■ PROBLEM TO SOLVE
Keeping each word and mark in place, write out the full listing once more.
------ TASK DATA ------
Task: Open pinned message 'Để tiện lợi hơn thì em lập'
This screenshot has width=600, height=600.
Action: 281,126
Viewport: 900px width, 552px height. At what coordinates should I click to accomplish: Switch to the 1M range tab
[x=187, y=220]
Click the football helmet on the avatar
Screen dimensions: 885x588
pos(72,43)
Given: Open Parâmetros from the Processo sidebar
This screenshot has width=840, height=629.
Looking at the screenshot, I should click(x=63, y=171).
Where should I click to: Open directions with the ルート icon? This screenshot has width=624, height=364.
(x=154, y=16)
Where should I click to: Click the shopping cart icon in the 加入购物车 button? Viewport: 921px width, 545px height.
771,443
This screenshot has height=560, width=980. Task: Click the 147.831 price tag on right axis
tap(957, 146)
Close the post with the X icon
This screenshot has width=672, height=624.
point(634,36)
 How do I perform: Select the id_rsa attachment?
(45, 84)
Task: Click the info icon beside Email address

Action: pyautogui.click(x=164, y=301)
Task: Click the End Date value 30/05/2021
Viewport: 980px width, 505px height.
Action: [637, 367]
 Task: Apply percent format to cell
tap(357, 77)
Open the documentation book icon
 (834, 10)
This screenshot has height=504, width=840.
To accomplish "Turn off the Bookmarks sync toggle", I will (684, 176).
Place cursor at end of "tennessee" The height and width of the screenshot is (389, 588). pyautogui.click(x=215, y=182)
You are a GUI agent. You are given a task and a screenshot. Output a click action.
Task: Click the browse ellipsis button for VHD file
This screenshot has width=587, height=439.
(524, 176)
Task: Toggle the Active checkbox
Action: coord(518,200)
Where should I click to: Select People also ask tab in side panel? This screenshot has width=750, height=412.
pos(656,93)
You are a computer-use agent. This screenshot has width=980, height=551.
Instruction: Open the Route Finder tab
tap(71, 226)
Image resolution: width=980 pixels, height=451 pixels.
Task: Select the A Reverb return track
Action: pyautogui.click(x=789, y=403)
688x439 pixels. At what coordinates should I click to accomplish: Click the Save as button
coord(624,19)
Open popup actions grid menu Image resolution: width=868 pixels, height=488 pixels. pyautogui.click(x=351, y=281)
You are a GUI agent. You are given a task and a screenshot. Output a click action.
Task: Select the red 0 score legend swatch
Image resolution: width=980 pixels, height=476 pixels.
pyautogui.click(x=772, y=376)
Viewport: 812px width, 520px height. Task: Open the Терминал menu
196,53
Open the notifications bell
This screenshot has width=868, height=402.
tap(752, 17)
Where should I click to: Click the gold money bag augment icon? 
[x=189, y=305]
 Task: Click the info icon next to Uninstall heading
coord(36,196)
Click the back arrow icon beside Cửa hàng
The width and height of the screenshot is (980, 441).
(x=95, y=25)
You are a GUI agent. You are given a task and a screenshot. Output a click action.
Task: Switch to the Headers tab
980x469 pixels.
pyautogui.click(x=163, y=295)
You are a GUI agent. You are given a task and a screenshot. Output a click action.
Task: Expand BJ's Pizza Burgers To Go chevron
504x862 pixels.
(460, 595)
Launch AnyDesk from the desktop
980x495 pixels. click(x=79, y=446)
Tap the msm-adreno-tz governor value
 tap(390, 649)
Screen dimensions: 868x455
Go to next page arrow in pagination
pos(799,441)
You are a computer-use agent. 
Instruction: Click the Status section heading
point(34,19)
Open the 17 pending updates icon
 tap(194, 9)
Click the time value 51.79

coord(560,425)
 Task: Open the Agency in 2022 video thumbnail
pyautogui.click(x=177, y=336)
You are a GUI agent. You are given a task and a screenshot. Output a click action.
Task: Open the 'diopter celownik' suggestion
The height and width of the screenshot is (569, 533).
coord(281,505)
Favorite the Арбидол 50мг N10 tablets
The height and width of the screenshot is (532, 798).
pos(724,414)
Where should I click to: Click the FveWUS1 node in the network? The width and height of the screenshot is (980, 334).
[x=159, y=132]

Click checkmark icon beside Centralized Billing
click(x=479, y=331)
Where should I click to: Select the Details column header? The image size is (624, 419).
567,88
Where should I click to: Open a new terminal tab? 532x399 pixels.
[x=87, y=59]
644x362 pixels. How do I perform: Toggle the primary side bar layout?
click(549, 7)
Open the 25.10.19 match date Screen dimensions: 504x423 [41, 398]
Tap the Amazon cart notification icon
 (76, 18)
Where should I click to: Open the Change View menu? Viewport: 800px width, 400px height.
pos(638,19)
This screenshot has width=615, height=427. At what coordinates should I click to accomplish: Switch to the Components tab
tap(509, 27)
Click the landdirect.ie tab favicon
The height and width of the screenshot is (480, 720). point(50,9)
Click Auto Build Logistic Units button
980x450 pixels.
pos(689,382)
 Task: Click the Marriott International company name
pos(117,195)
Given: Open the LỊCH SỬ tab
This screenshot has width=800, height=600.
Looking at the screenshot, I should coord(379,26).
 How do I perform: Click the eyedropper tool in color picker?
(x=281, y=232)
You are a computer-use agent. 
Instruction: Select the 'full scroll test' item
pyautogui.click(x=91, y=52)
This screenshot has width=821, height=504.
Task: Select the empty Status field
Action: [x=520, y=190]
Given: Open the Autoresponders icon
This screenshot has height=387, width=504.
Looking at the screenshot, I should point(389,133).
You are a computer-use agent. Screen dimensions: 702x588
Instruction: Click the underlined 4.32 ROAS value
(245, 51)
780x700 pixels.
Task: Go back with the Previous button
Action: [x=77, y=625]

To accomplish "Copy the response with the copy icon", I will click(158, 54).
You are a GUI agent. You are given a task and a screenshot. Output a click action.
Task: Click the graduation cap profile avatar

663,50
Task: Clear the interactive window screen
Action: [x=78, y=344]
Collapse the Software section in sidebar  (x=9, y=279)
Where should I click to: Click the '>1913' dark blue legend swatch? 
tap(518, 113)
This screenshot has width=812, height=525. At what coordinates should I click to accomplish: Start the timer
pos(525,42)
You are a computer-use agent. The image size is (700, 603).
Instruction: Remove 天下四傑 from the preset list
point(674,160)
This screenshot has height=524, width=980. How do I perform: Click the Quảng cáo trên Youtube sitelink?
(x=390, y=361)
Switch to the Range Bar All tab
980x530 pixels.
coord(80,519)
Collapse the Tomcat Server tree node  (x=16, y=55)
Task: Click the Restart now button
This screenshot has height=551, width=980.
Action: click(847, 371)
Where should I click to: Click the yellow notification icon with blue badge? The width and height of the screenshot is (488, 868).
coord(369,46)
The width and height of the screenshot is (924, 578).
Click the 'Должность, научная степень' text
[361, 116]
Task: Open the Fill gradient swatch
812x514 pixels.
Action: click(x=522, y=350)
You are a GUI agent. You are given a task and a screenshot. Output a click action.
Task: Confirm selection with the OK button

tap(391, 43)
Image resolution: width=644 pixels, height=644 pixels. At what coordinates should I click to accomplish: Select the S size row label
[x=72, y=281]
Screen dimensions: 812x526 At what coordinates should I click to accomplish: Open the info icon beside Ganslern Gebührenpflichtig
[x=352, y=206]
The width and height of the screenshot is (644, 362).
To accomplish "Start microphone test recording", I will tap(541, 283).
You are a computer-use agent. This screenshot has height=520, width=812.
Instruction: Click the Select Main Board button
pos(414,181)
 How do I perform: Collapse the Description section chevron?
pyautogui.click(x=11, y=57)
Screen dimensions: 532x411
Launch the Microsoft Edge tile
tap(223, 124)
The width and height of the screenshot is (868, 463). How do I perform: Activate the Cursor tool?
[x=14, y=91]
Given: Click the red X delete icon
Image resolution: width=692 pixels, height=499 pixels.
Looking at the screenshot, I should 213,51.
------
■ RESPONSE FOR THIS EXERCISE
Task: Open pinned message 'Để tiện lợi hơn thì em lập'
This screenshot has width=600, height=600.
Action: 281,126
Viewport: 900px width, 552px height. At what coordinates should I click to accomplish: Switch to the 1M range tab
[x=187, y=220]
Click the football helmet on the avatar
Screen dimensions: 885x588
pos(72,43)
Given: Open Parâmetros from the Processo sidebar
This screenshot has width=840, height=629.
Looking at the screenshot, I should click(x=63, y=171).
Where should I click to: Open directions with the ルート icon? This screenshot has width=624, height=364.
(x=154, y=16)
Where should I click to: Click the shopping cart icon in the 加入购物车 button? Viewport: 921px width, 545px height.
771,443
This screenshot has height=560, width=980. Task: Click the 147.831 price tag on right axis
tap(957, 146)
Close the post with the X icon
This screenshot has width=672, height=624.
point(634,36)
 How do I perform: Select the id_rsa attachment?
(45, 84)
Task: Click the info icon beside Email address

Action: pyautogui.click(x=164, y=301)
Task: Click the End Date value 30/05/2021
Viewport: 980px width, 505px height.
Action: [637, 367]
 Task: Apply percent format to cell
tap(357, 77)
Open the documentation book icon
 (834, 10)
This screenshot has height=504, width=840.
To accomplish "Turn off the Bookmarks sync toggle", I will (684, 176).
Place cursor at end of "tennessee" The height and width of the screenshot is (389, 588). pyautogui.click(x=215, y=182)
You are a GUI agent. You are given a task and a screenshot. Output a click action.
Task: Click the browse ellipsis button for VHD file
This screenshot has width=587, height=439.
(524, 176)
Task: Toggle the Active checkbox
Action: coord(518,200)
Where should I click to: Select People also ask tab in side panel? This screenshot has width=750, height=412.
pos(656,93)
You are a computer-use agent. This screenshot has width=980, height=551.
Instruction: Open the Route Finder tab
tap(71, 226)
Image resolution: width=980 pixels, height=451 pixels.
Task: Select the A Reverb return track
Action: pyautogui.click(x=789, y=403)
688x439 pixels. At what coordinates should I click to accomplish: Click the Save as button
coord(624,19)
Open popup actions grid menu Image resolution: width=868 pixels, height=488 pixels. pyautogui.click(x=351, y=281)
You are a GUI agent. You are given a task and a screenshot. Output a click action.
Task: Select the red 0 score legend swatch
Image resolution: width=980 pixels, height=476 pixels.
pyautogui.click(x=772, y=376)
Viewport: 812px width, 520px height. Task: Open the Терминал menu
196,53
Open the notifications bell
This screenshot has width=868, height=402.
tap(752, 17)
Where should I click to: Click the gold money bag augment icon? 
[x=189, y=305]
 Task: Click the info icon next to Uninstall heading
coord(36,196)
Click the back arrow icon beside Cửa hàng
The width and height of the screenshot is (980, 441).
(x=95, y=25)
You are a GUI agent. You are given a task and a screenshot. Output a click action.
Task: Switch to the Headers tab
980x469 pixels.
pyautogui.click(x=163, y=295)
You are a GUI agent. You are given a task and a screenshot. Output a click action.
Task: Expand BJ's Pizza Burgers To Go chevron
504x862 pixels.
(460, 595)
Launch AnyDesk from the desktop
980x495 pixels. click(x=79, y=446)
Tap the msm-adreno-tz governor value
 tap(390, 649)
Screen dimensions: 868x455
Go to next page arrow in pagination
pos(799,441)
You are a computer-use agent. 
Instruction: Click the Status section heading
point(34,19)
Open the 17 pending updates icon
 tap(194, 9)
Click the time value 51.79

coord(560,425)
 Task: Open the Agency in 2022 video thumbnail
pyautogui.click(x=177, y=336)
You are a GUI agent. You are given a task and a screenshot. Output a click action.
Task: Open the 'diopter celownik' suggestion
The height and width of the screenshot is (569, 533).
coord(281,505)
Favorite the Арбидол 50мг N10 tablets
The height and width of the screenshot is (532, 798).
pos(724,414)
Where should I click to: Click the FveWUS1 node in the network? The width and height of the screenshot is (980, 334).
[x=159, y=132]

Click checkmark icon beside Centralized Billing
click(x=479, y=331)
Where should I click to: Select the Details column header? The image size is (624, 419).
567,88
Where should I click to: Open a new terminal tab? 532x399 pixels.
[x=87, y=59]
644x362 pixels. How do I perform: Toggle the primary side bar layout?
click(549, 7)
Open the 25.10.19 match date Screen dimensions: 504x423 [41, 398]
Tap the Amazon cart notification icon
 (76, 18)
Where should I click to: Open the Change View menu? Viewport: 800px width, 400px height.
pos(638,19)
This screenshot has width=615, height=427. At what coordinates should I click to accomplish: Switch to the Components tab
tap(509, 27)
Click the landdirect.ie tab favicon
The height and width of the screenshot is (480, 720). point(50,9)
Click Auto Build Logistic Units button
980x450 pixels.
pos(689,382)
 Task: Click the Marriott International company name
pos(117,195)
Given: Open the LỊCH SỬ tab
This screenshot has width=800, height=600.
Looking at the screenshot, I should coord(379,26).
 How do I perform: Click the eyedropper tool in color picker?
(x=281, y=232)
You are a computer-use agent. 
Instruction: Select the 'full scroll test' item
pyautogui.click(x=91, y=52)
This screenshot has width=821, height=504.
Task: Select the empty Status field
Action: [x=520, y=190]
Given: Open the Autoresponders icon
This screenshot has height=387, width=504.
Looking at the screenshot, I should point(389,133).
You are a computer-use agent. Screen dimensions: 702x588
Instruction: Click the underlined 4.32 ROAS value
(245, 51)
780x700 pixels.
Task: Go back with the Previous button
Action: [x=77, y=625]

To accomplish "Copy the response with the copy icon", I will click(158, 54).
You are a GUI agent. You are given a task and a screenshot. Output a click action.
Task: Click the graduation cap profile avatar

663,50
Task: Clear the interactive window screen
Action: [x=78, y=344]
Collapse the Software section in sidebar  (x=9, y=279)
Where should I click to: Click the '>1913' dark blue legend swatch? 
tap(518, 113)
This screenshot has width=812, height=525. At what coordinates should I click to accomplish: Start the timer
pos(525,42)
You are a computer-use agent. The image size is (700, 603).
Instruction: Remove 天下四傑 from the preset list
point(674,160)
This screenshot has height=524, width=980. How do I perform: Click the Quảng cáo trên Youtube sitelink?
(x=390, y=361)
Switch to the Range Bar All tab
980x530 pixels.
coord(80,519)
Collapse the Tomcat Server tree node  (x=16, y=55)
Task: Click the Restart now button
This screenshot has height=551, width=980.
Action: click(847, 371)
Where should I click to: Click the yellow notification icon with blue badge? The width and height of the screenshot is (488, 868).
coord(369,46)
The width and height of the screenshot is (924, 578).
Click the 'Должность, научная степень' text
[361, 116]
Task: Open the Fill gradient swatch
812x514 pixels.
Action: click(x=522, y=350)
You are a GUI agent. You are given a task and a screenshot. Output a click action.
Task: Confirm selection with the OK button

tap(391, 43)
Image resolution: width=644 pixels, height=644 pixels. At what coordinates should I click to accomplish: Select the S size row label
[x=72, y=281]
Screen dimensions: 812x526 At what coordinates should I click to accomplish: Open the info icon beside Ganslern Gebührenpflichtig
[x=352, y=206]
The width and height of the screenshot is (644, 362).
To accomplish "Start microphone test recording", I will tap(541, 283).
You are a computer-use agent. This screenshot has height=520, width=812.
Instruction: Click the Select Main Board button
pos(414,181)
 How do I perform: Collapse the Description section chevron?
pyautogui.click(x=11, y=57)
Screen dimensions: 532x411
Launch the Microsoft Edge tile
tap(223, 124)
The width and height of the screenshot is (868, 463). How do I perform: Activate the Cursor tool?
[x=14, y=91]
Given: Click the red X delete icon
Image resolution: width=692 pixels, height=499 pixels.
Looking at the screenshot, I should 213,51.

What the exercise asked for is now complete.